------ LESETEXT ------

Rauchende Schlote am Meeresboden, filigrane Säulenformationen, Entenmuscheln in schimmerndem Wasser – derart außerirdisch anmutende Landschaften haben Meeresforscher auf einer Expedition mit dem Forschungsschiff SONNE am Meeresboden erblickt. Die 39 Wissenschaftlerinnen und Wissenschaftler unter der Leitung von Prof. Dr. Andrea Koschinsky von der Jacobs University in Bremen erforschten heiße Quellen an Unterwasservulkanen des Kermadec-Bogens vor Neuseeland.

------

(AUFGABENSTELLUNG):
1. Beantworten Sie anhand des Lesetextes die folgenden Fragen:
(a) Mit welchem Forschungsschiff waren die Meeresforscher unterwegs?
(b) Wie viele Wissenschaftlerinnen und Wissenschaftler nahmen an der Expedition teil?
(c) Wo liegen die Unterwasservulkane, an denen heiße Quellen erforscht wurden?
2. Erklären Sie mithilfe des Lesetextes, warum die Landschaften am Meeresboden als außerirdisch anmutend beschrieben werden.
Die Zeilen der Ausgangsdaten stehen in keinem Zusammenhang mit dem Lesetext.

------ AUSGANGSDATEN ------

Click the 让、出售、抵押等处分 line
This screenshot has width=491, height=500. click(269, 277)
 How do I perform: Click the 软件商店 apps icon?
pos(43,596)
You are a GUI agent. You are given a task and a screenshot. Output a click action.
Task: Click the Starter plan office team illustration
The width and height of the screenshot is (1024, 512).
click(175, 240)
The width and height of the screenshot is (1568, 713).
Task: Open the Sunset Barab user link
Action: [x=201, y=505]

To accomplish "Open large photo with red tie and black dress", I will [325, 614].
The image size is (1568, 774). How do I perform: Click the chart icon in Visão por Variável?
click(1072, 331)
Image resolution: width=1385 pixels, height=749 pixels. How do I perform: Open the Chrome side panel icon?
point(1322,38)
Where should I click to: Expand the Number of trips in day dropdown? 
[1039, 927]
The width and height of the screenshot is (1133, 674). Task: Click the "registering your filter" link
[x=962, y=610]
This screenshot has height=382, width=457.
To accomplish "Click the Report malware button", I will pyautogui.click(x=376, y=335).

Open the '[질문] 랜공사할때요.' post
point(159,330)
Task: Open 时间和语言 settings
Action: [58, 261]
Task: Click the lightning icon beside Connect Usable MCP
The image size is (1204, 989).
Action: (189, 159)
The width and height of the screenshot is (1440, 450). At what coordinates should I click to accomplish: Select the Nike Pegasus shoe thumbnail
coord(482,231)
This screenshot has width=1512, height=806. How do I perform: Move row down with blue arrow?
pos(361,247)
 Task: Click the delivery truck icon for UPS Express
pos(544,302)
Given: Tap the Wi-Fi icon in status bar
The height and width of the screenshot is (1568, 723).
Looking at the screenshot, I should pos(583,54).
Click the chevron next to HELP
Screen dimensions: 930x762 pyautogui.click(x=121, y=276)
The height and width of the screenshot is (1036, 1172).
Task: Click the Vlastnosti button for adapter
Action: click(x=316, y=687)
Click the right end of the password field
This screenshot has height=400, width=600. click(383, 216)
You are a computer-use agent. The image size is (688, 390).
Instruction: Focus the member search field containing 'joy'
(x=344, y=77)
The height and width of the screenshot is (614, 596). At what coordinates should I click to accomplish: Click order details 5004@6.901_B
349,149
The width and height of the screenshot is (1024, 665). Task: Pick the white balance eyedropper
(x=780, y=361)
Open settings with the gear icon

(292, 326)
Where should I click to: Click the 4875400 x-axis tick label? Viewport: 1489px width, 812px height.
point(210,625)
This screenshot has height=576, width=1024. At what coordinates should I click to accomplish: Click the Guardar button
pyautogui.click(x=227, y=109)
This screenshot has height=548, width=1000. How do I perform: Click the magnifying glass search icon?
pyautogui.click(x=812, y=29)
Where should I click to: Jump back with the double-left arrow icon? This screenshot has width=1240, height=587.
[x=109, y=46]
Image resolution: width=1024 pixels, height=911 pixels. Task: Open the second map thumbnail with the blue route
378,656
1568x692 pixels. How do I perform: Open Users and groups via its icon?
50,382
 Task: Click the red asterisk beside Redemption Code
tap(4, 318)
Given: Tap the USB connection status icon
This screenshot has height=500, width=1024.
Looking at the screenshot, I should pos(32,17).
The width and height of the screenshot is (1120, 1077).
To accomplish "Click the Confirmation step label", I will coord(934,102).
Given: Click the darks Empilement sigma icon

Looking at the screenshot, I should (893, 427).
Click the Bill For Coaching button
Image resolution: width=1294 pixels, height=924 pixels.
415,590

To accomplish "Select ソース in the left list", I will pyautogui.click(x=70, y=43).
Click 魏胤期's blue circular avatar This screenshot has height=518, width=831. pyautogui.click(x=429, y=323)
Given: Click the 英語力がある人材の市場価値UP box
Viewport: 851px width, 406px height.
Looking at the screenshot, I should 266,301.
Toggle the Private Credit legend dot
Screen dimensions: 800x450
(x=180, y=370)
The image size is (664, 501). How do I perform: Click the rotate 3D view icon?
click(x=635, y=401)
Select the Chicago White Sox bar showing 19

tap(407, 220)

------

(LÖSUNGEN):
1.
(a) Sie waren mit dem Forschungsschiff SONNE unterwegs.
(b) An der Expedition nahmen 39 Wissenschaftlerinnen und Wissenschaftler teil.
(c) Die Unterwasservulkane liegen am Kermadec-Bogen vor Neuseeland.

2. Der Lesetext nennt dafür die Besonderheiten dieser Landschaften. Am Meeresboden gibt es rauchende Schlote, filigrane Säulenformationen und Entenmuscheln in schimmerndem Wasser.